| TASK DIRECTIONS |
Please copy the following material word for word, keeping every line in order.

| ENTRIES SHOWN |
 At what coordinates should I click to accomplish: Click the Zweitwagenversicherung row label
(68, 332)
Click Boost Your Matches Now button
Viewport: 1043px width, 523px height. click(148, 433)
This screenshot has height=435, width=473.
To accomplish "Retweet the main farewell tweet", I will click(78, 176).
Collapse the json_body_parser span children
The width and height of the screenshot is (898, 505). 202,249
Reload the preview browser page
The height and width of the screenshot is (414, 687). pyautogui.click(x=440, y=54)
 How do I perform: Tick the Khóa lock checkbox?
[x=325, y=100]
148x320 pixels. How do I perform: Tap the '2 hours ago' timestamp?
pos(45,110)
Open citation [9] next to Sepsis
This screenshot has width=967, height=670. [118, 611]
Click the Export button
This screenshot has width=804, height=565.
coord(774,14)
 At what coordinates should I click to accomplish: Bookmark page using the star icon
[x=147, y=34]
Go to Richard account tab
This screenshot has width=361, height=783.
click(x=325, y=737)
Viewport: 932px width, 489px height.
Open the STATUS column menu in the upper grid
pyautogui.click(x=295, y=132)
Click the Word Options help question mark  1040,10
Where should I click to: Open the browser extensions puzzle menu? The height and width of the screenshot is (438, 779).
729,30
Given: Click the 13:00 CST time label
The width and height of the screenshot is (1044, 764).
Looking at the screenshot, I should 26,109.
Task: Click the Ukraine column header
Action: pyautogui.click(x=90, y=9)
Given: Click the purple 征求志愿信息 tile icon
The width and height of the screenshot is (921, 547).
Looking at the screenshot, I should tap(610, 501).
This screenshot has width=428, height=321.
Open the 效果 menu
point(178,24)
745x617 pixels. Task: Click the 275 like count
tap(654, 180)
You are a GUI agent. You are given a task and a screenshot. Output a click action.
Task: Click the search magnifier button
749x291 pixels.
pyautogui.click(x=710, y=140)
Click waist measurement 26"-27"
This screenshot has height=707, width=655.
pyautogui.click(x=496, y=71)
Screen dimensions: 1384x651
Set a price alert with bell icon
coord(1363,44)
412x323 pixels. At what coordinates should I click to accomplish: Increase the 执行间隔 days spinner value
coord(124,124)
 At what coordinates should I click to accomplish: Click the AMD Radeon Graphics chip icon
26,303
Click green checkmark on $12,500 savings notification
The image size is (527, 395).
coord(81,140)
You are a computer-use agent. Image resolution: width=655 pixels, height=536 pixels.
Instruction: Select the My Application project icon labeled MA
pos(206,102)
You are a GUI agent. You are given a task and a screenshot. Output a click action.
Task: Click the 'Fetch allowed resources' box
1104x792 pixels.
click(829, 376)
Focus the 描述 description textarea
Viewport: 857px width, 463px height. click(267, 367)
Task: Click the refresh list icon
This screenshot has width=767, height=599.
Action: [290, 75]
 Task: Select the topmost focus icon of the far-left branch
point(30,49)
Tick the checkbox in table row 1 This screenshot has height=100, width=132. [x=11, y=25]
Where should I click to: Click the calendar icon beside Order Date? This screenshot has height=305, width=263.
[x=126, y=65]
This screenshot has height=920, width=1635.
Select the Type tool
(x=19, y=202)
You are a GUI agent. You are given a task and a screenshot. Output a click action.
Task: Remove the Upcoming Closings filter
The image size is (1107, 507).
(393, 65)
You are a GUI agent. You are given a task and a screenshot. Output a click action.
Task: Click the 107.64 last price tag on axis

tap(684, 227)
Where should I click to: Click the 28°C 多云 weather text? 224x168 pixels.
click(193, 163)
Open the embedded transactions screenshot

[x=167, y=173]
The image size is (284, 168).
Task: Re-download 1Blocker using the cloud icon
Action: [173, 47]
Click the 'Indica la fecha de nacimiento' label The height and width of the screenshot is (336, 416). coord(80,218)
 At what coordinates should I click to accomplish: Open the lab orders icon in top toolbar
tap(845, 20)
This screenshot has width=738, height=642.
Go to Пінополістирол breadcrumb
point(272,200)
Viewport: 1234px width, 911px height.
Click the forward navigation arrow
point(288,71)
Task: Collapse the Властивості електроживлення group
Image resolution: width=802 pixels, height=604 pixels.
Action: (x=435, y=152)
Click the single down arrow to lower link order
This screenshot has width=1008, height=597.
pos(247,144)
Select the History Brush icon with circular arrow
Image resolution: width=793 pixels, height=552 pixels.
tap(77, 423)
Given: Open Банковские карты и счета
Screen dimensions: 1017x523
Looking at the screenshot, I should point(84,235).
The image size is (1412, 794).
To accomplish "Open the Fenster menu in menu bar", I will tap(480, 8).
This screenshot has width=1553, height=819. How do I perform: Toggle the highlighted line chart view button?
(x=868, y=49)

| WRITTEN REPLY |
 At what coordinates should I click to accomplish: Click the Zweitwagenversicherung row label
(68, 332)
Click Boost Your Matches Now button
Viewport: 1043px width, 523px height. click(148, 433)
This screenshot has height=435, width=473.
To accomplish "Retweet the main farewell tweet", I will click(78, 176).
Collapse the json_body_parser span children
The width and height of the screenshot is (898, 505). 202,249
Reload the preview browser page
The height and width of the screenshot is (414, 687). pyautogui.click(x=440, y=54)
 How do I perform: Tick the Khóa lock checkbox?
[x=325, y=100]
148x320 pixels. How do I perform: Tap the '2 hours ago' timestamp?
pos(45,110)
Open citation [9] next to Sepsis
This screenshot has width=967, height=670. [118, 611]
Click the Export button
This screenshot has width=804, height=565.
coord(774,14)
 At what coordinates should I click to accomplish: Bookmark page using the star icon
[x=147, y=34]
Go to Richard account tab
This screenshot has width=361, height=783.
click(x=325, y=737)
Viewport: 932px width, 489px height.
Open the STATUS column menu in the upper grid
pyautogui.click(x=295, y=132)
Click the Word Options help question mark  1040,10
Where should I click to: Open the browser extensions puzzle menu? The height and width of the screenshot is (438, 779).
729,30
Given: Click the 13:00 CST time label
The width and height of the screenshot is (1044, 764).
Looking at the screenshot, I should 26,109.
Task: Click the Ukraine column header
Action: pyautogui.click(x=90, y=9)
Given: Click the purple 征求志愿信息 tile icon
The width and height of the screenshot is (921, 547).
Looking at the screenshot, I should tap(610, 501).
This screenshot has width=428, height=321.
Open the 效果 menu
point(178,24)
745x617 pixels. Task: Click the 275 like count
tap(654, 180)
You are a GUI agent. You are given a task and a screenshot. Output a click action.
Task: Click the search magnifier button
749x291 pixels.
pyautogui.click(x=710, y=140)
Click waist measurement 26"-27"
This screenshot has height=707, width=655.
pyautogui.click(x=496, y=71)
Screen dimensions: 1384x651
Set a price alert with bell icon
coord(1363,44)
412x323 pixels. At what coordinates should I click to accomplish: Increase the 执行间隔 days spinner value
coord(124,124)
 At what coordinates should I click to accomplish: Click the AMD Radeon Graphics chip icon
26,303
Click green checkmark on $12,500 savings notification
The image size is (527, 395).
coord(81,140)
You are a computer-use agent. Image resolution: width=655 pixels, height=536 pixels.
Instruction: Select the My Application project icon labeled MA
pos(206,102)
You are a GUI agent. You are given a task and a screenshot. Output a click action.
Task: Click the 'Fetch allowed resources' box
1104x792 pixels.
click(829, 376)
Focus the 描述 description textarea
Viewport: 857px width, 463px height. click(267, 367)
Task: Click the refresh list icon
This screenshot has width=767, height=599.
Action: [290, 75]
 Task: Select the topmost focus icon of the far-left branch
point(30,49)
Tick the checkbox in table row 1 This screenshot has height=100, width=132. [x=11, y=25]
Where should I click to: Click the calendar icon beside Order Date? This screenshot has height=305, width=263.
[x=126, y=65]
This screenshot has height=920, width=1635.
Select the Type tool
(x=19, y=202)
You are a GUI agent. You are given a task and a screenshot. Output a click action.
Task: Remove the Upcoming Closings filter
The image size is (1107, 507).
(393, 65)
You are a GUI agent. You are given a task and a screenshot. Output a click action.
Task: Click the 107.64 last price tag on axis

tap(684, 227)
Where should I click to: Click the 28°C 多云 weather text? 224x168 pixels.
click(193, 163)
Open the embedded transactions screenshot

[x=167, y=173]
The image size is (284, 168).
Task: Re-download 1Blocker using the cloud icon
Action: [173, 47]
Click the 'Indica la fecha de nacimiento' label The height and width of the screenshot is (336, 416). coord(80,218)
 At what coordinates should I click to accomplish: Open the lab orders icon in top toolbar
tap(845, 20)
This screenshot has width=738, height=642.
Go to Пінополістирол breadcrumb
point(272,200)
Viewport: 1234px width, 911px height.
Click the forward navigation arrow
point(288,71)
Task: Collapse the Властивості електроживлення group
Image resolution: width=802 pixels, height=604 pixels.
Action: (x=435, y=152)
Click the single down arrow to lower link order
This screenshot has width=1008, height=597.
pos(247,144)
Select the History Brush icon with circular arrow
Image resolution: width=793 pixels, height=552 pixels.
tap(77, 423)
Given: Open Банковские карты и счета
Screen dimensions: 1017x523
Looking at the screenshot, I should point(84,235).
The image size is (1412, 794).
To accomplish "Open the Fenster menu in menu bar", I will tap(480, 8).
This screenshot has width=1553, height=819. How do I perform: Toggle the highlighted line chart view button?
(x=868, y=49)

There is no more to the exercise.